When I was a teacher, my favorite thing to teach was writing. Not to adults so much because they had their giant sets of nasty fears fed by red pens for all the years of their writing education. It was hard for them to get past that. The monkey mind, Natalie Goldberg calls it.
Adults had fears that they would make a mistake (Oh, God! A dangling participle!) or something would sound stupid. It was nearly impossible to get them to let go and just write.
If you could to kids in time, before the pestilence of the five paragraph essay had them in its death grip, they could learn to enjoy writing, to think of it as just thinking on paper, as mental gymnastics or self-expression.

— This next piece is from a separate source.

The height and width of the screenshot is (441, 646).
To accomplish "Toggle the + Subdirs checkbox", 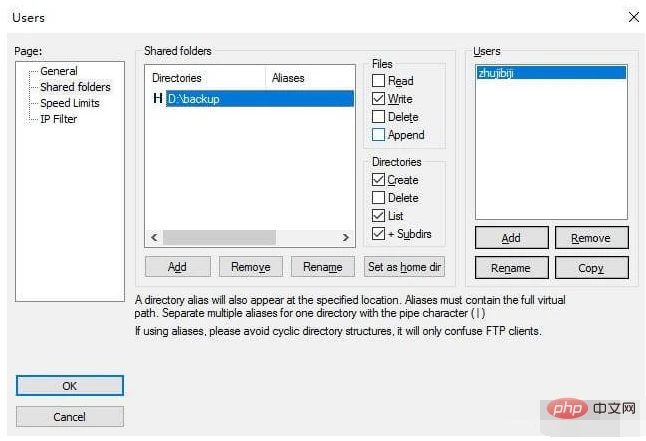I will point(378,233).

My friend, Jill, and I did a lot of staff development for teachers of writing, much of it unsuccessful in the ling run, but still fun. We had a lot of conversations in the car on the way to wherever, about writing and teaching writing. Some of the favorite memories of my teaching life.

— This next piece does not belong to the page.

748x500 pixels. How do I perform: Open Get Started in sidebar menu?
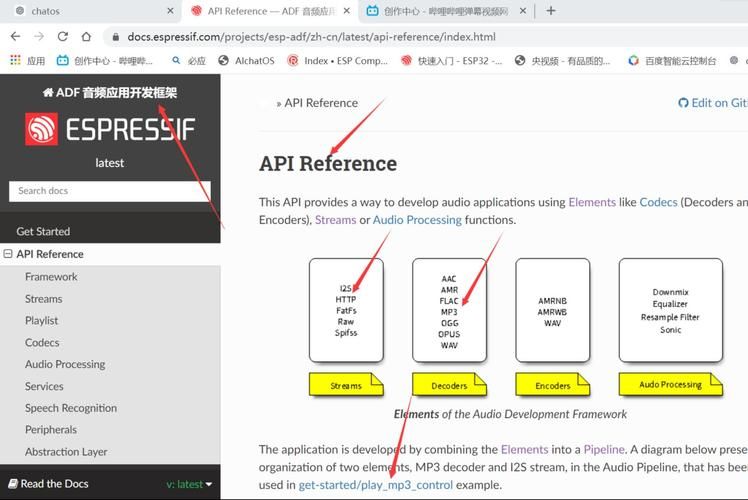(x=43, y=231)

Once, we had to beat a hasty retreat from a small town up north were the teachers turned not only restive but downright hostile. They wanted something different! They wanted grammar rules! They wanted margins to be measured and spelling mistakes to be counted! They wanted us run out of town on a rail! We escaped, but barely. It was like the Old West with no six-shooters.
Who would think that teachers would be so obstinate in their thinking about learning?
Anyway, by way of long-winded explanation, this is my writer's notebook. It's like an artist's sketchbook or a sculptor's idea book. Not saying I am any kind of artist, but sitting here every morning as I have for more than six years now, composing blog posts is a form of exercise I love.
Throughout the day, things in my head get sorted into little piles...forget that, remember this, good blog material. In the morning, or sometimes as I go to sleep, I try to massage the things for the blog into a theme, but not usually. Usually, I just start writing.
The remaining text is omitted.